The index problem is mildly annoying, but limiting index length isn't a big problem. For most applications, you can uniquely identify a row with much less than 191 characters, and it might be a good optimization to limit index length regardless to prevent the index size from growing out of control. If it's truly a problem, hacks like adding a sha1 or md5 hash column with a value derived from the original column and indexing that instead solves the problem.

Edit: Ops. Didn't realize parent was the article author. :)

There is a case insensitive collation for utf8mb4 so half of the problems there are just a misconfiguration. The index size restrictions are a problem though.

There is a utf8mb4_unicode_ci collation, but we had big problems with it. I'm sorry, but this happened two years ago and I can't remember what the exact issues were. Whatever they were, they were bad enough that we ended up using utf8mb4_bin and sanitizing everything.

Edit: Apologies, I wrote utf8mb4_general_ci when I meant to say utf8mb4_bin. I think the issue we had was conflicting rows on unique constraints due to utf8mb4_unicode_ci having different comparison rules than utf8_unicode_ci.

Don't want to be confused by utf8 vs utf8mb4 charsets or deal with the subtle differences between utf8_general_ci, utf8_unicode_ci, utf8mb4_general_ci, utf8mb4_unicode_ci, and utf8mb4_bin? Switch to PostgreSQL. You will not regret it.

That sounds very much like FUD. There is nothing inherently magical about utf8mb4_unicode_ci.

A vague problem like this is really not cool. At the minimum your readers deserve that you update the article.

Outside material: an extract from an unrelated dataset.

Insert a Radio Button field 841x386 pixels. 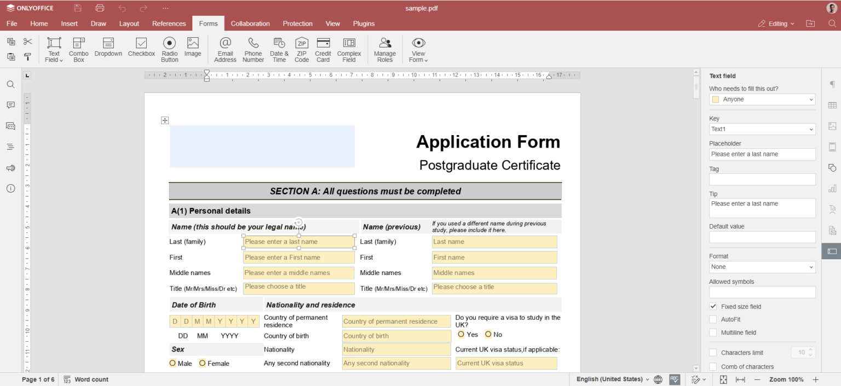point(169,49)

Say that there is a case insensitive version. If you want add that you had some problem but that you don't know if it had anything to do with it or not.

The problem you had was probably because of the difference between utf8mb4_general_ci and utf8mb4_unicode_ci.

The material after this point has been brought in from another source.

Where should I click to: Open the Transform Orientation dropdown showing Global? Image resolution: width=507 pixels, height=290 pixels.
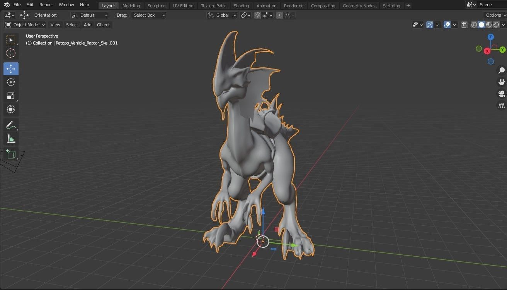[x=222, y=15]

This is also the reason why MediaWiki have been using binary blobs for text data in their MySQL database. And have been for years.

Might not be any different, but I believe MediaWiki runs on MariaDB:


At that point they should really consider switching to another DB imo.

Perhaps. But I think they are keeping MySQL support both for legacy reasons and compatibility reasons. You could also argue they should stop implementing it in PHP, if they are willing to sacrifice its ease of install.

But MediaWiki does support other DBs, such as Postgresql and Sqlite.

Is there a phpmyadmin thing for PostgreSQL?


Cool, thanks for the pointer

Anther nice "feature" of mysql: If you have a table configured to UTF-8, and you use utf-8 client encoding but then accidentally try to send something that's not UTF-8 (shit happens), then mysql will happily accept your data and truncate it on the first byte it doesn't understand.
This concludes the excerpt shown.